ここでは、IT担当がいないことで生じる具体的な問題から、今日から始められる実践的な対策、そして将来を見据えた体制づくりまで解説します。
IT担当がいないと起きること
IT担当者が不在、あるいは特定の社員が兼任している状況は、日常業務の停滞からハッキングによる情報流出まで、さまざまな問題を引き起こすかもしれません。ここでは、IT担当がいないことで具体的にどのような問題が起きるのか、4つの側面から解説します。
ちょっとした不具合が大きな時間ロスになる
「プリンタで印刷ができない」「Wi-Fiが頻繁に途切れる」「Web会議の音声が聞こえない」などの些細に見えるこれらのトラブルも、IT担当者がいない環境では業務全体を止めてしまう大きな要因になります。
■初動が遅れ、解決までの道のりが長い
……トラブルが発生すると、当事者が誰に聞けばよいかわからず右往左往したり、複数の社員が手探りで対応にあたったりすることで、不要に時間を消費することになります。やっとの思いで外部の業者に連絡しても、状況を正確に伝えられず、解決がさらに遅れるケースも珍しくありません。
■同じ質問の繰り返しで生産性が低下
……トラブルの解決方法が社内に蓄積されないため、同じようなトラブルが起きるたびに、ゼロから調査や対応を始めることになります。複数のベンダーやサービスを利用している場合だと、どこに責任があるのか切り分けができず、問い合わせ先をたらい回しにされてしまうことも少なくありません。
退職者アカウントや更新忘れが「見えない穴」になる
IT担当者がいないことで最も危険なのが、セキュリティ管理の不備です。目に見えないところで、会社の信用を揺るがしかねない深刻なリスクが進行している可能性があります。
■退職者のアカウントが“野放し”に
……社員が退職した後も、その社員が使っていたメールアカウントやクラウドサービス(Google DriveやMicrosoft 365など)、業務システムへのアクセス権が残ったままになっていることがあります。放置していると、悪意のある第三者による不正アクセスや、元社員による情報持ち出しにも気づけません。
■更新されないソフトウェアが“侵入口”に
……パソコンのOSやソフトウェアの更新(アップデート)は、機能追加だけでなく、セキュリティ上の弱点(脆弱性)を塞ぐために不可欠です。IT担当がいないと、これらの更新が後回しにされたり、社員任せになったりしがちです。古い状態で放置されたシステムは、ウイルスやランサムウェア(身代金要求型ウイルス)の格好の侵入口となります。
拠点やテレワークが増えるほど混乱が増える
働き方の多様化は、IT担当者不在のリスクをさらに増大させます。
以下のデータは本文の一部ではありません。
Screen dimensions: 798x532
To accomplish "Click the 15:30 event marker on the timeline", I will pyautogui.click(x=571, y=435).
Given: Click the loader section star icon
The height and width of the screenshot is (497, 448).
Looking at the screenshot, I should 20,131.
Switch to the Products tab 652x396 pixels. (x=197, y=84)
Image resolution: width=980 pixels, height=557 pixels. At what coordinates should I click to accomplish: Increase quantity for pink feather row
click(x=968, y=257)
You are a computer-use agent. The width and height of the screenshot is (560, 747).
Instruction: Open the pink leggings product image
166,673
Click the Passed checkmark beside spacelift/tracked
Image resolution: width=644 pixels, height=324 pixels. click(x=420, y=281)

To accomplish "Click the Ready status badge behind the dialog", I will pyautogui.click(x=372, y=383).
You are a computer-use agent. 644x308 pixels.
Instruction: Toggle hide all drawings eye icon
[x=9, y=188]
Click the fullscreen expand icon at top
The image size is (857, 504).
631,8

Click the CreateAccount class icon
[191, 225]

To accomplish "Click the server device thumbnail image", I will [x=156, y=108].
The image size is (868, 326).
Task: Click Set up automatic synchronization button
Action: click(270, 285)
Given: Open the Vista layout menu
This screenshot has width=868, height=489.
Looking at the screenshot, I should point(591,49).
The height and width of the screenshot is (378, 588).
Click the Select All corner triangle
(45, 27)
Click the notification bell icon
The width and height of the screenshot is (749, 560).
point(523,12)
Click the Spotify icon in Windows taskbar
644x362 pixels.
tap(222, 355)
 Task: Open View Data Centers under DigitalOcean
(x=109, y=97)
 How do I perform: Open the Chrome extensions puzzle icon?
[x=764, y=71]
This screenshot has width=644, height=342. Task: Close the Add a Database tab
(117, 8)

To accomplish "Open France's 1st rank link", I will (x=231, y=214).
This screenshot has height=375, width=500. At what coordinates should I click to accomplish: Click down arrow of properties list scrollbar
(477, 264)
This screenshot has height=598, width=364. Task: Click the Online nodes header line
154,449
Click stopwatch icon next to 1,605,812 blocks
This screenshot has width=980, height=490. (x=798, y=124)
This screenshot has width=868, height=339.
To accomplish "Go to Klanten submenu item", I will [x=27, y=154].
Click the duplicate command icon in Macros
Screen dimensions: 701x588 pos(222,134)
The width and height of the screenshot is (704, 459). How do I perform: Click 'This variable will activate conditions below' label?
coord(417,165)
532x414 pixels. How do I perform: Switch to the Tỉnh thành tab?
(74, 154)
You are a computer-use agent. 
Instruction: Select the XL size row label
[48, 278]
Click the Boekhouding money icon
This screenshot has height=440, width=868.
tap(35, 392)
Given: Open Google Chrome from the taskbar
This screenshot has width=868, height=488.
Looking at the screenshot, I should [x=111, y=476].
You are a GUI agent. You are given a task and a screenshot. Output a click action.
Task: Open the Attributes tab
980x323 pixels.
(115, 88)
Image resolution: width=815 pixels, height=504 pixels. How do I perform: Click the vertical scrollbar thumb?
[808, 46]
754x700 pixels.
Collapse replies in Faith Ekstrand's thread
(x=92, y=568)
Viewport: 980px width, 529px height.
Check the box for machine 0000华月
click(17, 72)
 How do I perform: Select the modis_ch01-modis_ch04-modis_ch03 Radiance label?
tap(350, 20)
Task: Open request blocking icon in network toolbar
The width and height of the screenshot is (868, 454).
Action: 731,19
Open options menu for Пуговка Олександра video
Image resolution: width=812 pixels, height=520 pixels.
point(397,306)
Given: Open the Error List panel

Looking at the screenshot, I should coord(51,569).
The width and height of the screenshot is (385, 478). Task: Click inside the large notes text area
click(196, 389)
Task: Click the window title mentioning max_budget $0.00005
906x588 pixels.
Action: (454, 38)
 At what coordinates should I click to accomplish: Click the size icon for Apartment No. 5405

本社にいれば何とかなっていたことも、支社や在宅勤務環境では通用しなくなるのです。
■セキュリティレベルにムラが出る
本社と支社、あるいは社員の自宅とでネットワーク環境がバラバラだと、セキュリティレベルにムラが生まれます。MDM(モバイルデバイス管理)のようなしくみがなければ、端末を遠隔でロックしたりデータを消去したりすることもできません。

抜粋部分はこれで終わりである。